Some of you may know that I moved my children and myself across the oceans to South Africa five weeks ago. It’s been a pretty intense five weeks, which came with hard-core cultural shock. In the first two weeks, we secured places at the very beautiful local Waldorf school – where I was strangely offered a teaching post after our interview (for school places not a job) – hired a car, joined a martial art club, a BMX club, a Nia dance class, a Kali Ray yoga class and frequented as many independent coffee shops time would allow. Then I realised what I had done, and spent the next 3 weeks trying to come to terms with it, and resisting the urge to change my return flights and run back to the UK.
Here we have to have our wits about us, awareness has become my buzzword. There is affluence and there is extreme poverty, and it is visible everywhere. There is abundance and there is lack. There is extreme beauty and there is severe ugliness. This is duality at its highest order. Living a true experience of dark and light, where sometimes darkness disguises itself as light, and other times light is misinterpreted as dark. As I said, we have to have our wits about us.
Five weeks on today, my adventurous children finally started school. I dropped them off with butterflies doing back flips in my belly, and left. We have spent nearly the last three months together, we are sharing a room, and we are pretty much breathing one breath. It hasn’t been easy, but regardless of the hardships, we seemed to have merged as one. I dropped them to their new school, where children are free to be who they choose to be, and teachers are actually passionate about their work. And I drove out of the yarn-bombed schoolyard, and let out a long time held breath.

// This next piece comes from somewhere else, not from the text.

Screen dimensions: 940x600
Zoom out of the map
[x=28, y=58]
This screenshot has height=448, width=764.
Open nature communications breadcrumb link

For the first time since arriving, I was on my own. I drove slowly and I breathed. I observed the mist. I noticed the strange accent of the local radio DJ, and I breathed. I arrived home to meet my new personal trainer, Helga. For the next 50 minutes, I sweated, and panted and tried hard not to cry. In the vividness of that moment, I breathed out and watched. I watched the greenness of the damp grass, the expansiveness of the sky and the moss growing on the garden steps. I felt the warmth of the bench press, the strain on my sleepy abs and the coolness of my water bottle… During my stretches, I smelt the lavender in the garden and the dogs running wild, and somewhere deep inside me there was a hint of something familiar. Head down over my knees, back stretching forward, I heard Helga counting down, I felt my senses fully awaken and, for the first time in forever, I recognised home.